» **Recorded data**
========================
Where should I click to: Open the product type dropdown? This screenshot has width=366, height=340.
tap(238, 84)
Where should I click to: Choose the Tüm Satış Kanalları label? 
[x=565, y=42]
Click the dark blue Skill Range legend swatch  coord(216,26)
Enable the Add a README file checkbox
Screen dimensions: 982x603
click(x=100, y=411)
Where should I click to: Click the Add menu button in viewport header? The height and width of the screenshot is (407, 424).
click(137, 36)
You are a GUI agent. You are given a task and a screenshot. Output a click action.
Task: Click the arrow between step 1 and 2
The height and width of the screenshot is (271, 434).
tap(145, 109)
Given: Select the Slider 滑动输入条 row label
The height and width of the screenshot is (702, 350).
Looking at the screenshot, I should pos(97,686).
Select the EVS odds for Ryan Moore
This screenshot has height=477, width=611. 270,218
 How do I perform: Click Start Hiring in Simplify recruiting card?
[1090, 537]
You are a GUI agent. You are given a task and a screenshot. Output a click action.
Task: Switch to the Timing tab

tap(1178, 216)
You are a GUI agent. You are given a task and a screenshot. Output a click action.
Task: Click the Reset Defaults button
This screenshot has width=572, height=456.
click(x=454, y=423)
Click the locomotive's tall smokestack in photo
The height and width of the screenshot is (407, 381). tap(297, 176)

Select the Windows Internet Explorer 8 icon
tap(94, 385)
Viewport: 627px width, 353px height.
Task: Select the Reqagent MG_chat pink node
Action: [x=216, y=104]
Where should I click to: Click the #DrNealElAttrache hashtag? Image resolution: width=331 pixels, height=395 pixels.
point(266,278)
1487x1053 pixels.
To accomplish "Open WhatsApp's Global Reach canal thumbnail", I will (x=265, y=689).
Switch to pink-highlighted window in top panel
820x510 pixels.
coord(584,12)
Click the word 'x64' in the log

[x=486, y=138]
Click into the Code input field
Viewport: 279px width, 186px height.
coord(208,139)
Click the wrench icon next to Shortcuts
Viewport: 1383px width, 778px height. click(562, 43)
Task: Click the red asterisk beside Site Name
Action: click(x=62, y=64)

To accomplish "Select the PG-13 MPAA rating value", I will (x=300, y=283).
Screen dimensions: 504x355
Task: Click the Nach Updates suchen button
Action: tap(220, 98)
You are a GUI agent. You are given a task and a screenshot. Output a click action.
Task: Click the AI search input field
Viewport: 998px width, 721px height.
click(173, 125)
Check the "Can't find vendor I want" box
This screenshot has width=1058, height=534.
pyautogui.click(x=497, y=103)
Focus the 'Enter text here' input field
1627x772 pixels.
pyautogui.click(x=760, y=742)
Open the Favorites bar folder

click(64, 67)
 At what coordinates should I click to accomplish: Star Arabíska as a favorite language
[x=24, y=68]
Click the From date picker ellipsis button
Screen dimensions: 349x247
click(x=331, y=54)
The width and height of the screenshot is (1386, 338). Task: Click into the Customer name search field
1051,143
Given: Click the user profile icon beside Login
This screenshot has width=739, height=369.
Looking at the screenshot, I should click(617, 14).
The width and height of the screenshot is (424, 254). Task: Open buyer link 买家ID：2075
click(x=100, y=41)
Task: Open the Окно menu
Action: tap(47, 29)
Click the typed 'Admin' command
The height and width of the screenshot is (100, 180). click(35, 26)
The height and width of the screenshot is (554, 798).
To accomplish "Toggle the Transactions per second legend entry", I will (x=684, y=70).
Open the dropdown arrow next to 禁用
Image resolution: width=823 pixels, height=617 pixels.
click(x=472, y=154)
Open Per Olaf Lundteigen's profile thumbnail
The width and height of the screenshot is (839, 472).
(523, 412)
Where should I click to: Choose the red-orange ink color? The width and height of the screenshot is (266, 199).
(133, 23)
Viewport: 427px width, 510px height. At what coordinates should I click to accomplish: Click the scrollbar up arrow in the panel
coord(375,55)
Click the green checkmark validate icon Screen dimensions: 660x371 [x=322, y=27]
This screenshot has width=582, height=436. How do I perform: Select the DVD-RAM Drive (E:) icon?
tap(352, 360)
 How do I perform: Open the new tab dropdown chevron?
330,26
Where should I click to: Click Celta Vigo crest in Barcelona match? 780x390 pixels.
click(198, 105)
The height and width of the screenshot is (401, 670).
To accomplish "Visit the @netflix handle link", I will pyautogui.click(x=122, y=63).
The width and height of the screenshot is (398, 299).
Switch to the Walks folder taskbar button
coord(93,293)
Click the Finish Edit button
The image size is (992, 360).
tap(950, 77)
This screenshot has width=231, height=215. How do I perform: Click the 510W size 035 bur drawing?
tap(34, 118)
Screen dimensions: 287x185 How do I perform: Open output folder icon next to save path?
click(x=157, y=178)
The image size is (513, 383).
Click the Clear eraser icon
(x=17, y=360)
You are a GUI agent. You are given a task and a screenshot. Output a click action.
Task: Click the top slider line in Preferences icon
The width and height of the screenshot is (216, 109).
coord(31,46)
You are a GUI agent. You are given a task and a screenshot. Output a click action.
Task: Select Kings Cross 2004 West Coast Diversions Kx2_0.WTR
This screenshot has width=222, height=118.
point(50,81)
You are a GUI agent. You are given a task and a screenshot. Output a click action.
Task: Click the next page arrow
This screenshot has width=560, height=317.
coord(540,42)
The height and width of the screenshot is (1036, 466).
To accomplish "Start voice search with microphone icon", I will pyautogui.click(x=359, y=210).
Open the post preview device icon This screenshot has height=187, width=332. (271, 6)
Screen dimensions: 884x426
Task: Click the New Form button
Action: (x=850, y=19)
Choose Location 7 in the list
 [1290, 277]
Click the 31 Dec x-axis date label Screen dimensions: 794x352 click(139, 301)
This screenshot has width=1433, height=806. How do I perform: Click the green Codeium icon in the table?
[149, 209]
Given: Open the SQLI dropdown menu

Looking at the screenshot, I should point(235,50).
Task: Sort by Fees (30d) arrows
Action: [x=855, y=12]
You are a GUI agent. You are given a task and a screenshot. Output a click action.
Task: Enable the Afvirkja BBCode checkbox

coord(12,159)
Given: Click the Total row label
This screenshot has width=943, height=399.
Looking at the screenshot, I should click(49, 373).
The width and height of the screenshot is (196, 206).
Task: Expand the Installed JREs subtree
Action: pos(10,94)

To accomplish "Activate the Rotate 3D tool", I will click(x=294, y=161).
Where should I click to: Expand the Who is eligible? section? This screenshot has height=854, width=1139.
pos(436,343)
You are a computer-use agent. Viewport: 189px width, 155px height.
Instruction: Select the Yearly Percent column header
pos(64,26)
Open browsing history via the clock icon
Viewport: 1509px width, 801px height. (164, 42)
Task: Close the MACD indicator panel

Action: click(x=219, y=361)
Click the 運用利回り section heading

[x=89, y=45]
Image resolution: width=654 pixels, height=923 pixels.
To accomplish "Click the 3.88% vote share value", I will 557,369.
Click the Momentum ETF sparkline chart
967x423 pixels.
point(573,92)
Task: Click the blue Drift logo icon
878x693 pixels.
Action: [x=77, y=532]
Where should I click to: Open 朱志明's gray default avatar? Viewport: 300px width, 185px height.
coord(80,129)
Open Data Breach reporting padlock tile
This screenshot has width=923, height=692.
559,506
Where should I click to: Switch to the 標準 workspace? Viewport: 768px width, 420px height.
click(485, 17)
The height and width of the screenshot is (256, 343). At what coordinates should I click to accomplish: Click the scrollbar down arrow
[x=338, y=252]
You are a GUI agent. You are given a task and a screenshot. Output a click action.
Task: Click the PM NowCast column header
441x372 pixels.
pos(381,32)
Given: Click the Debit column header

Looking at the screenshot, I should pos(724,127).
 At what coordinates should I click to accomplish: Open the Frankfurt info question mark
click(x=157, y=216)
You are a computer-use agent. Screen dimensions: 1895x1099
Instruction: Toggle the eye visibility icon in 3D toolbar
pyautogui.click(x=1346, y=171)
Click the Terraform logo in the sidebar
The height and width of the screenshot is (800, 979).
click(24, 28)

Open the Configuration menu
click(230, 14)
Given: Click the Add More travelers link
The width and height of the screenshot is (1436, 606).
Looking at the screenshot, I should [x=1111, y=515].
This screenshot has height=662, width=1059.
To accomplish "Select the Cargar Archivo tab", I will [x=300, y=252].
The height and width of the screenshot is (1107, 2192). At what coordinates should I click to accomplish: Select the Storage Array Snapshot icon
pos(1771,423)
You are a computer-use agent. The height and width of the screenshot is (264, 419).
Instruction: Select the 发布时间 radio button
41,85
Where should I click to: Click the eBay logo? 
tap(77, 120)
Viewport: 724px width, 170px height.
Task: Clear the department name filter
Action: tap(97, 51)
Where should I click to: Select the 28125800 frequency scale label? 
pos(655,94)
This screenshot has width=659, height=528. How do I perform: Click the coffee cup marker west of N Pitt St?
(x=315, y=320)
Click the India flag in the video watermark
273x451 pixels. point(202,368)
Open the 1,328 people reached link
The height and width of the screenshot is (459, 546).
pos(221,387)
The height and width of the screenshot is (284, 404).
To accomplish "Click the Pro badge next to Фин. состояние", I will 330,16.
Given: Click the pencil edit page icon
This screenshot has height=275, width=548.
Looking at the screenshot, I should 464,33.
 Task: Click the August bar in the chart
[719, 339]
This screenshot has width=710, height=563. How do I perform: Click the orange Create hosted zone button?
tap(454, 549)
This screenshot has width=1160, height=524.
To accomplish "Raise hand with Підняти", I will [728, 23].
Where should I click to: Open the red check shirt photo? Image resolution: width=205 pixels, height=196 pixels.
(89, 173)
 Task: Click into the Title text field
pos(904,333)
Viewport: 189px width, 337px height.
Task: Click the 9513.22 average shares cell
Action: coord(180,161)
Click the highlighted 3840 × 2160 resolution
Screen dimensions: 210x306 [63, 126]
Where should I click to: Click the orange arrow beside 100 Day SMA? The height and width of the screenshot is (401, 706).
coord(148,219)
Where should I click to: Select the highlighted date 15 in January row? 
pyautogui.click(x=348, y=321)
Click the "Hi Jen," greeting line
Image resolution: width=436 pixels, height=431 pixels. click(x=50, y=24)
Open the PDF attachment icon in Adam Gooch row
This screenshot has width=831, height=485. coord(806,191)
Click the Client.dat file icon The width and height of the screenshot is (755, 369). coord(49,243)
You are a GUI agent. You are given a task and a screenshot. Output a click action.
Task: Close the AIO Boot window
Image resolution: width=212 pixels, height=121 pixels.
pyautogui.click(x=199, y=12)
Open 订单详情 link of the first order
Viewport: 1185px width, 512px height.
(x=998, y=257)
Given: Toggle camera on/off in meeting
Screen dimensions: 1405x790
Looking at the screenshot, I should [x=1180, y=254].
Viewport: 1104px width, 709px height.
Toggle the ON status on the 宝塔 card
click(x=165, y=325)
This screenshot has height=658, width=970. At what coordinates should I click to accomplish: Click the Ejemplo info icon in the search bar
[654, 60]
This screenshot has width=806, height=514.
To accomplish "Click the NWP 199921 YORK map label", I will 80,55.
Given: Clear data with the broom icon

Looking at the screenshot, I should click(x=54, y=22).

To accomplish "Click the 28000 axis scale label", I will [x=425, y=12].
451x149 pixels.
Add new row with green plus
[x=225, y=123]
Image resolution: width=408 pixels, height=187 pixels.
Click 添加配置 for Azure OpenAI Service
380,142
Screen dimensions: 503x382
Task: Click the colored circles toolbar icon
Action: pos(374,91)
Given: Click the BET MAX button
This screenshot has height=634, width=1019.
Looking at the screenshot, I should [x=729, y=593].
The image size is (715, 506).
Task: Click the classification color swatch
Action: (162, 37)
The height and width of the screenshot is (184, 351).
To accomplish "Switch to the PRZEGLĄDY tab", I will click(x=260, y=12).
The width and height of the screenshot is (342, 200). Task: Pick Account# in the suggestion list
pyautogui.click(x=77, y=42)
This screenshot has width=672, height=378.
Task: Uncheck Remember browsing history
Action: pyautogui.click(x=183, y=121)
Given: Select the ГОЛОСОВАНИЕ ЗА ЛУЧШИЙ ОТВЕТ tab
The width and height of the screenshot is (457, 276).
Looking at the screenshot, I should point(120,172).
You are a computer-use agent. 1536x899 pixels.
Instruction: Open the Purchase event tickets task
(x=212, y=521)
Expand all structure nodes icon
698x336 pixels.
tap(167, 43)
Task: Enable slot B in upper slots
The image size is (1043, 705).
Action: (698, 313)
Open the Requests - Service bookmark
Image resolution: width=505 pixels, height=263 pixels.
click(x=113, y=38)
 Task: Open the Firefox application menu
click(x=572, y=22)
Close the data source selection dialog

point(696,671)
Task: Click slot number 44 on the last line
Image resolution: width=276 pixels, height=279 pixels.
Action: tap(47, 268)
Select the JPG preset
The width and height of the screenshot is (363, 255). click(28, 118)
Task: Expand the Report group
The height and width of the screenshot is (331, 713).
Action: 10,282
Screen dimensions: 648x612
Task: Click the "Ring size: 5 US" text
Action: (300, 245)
========================
Show all lines from the entries that hold "axis".

Click the 31 Dec x-axis date label Screen dimensions: 794x352 click(139, 301)
To accomplish "Click the 28000 axis scale label", I will [x=425, y=12].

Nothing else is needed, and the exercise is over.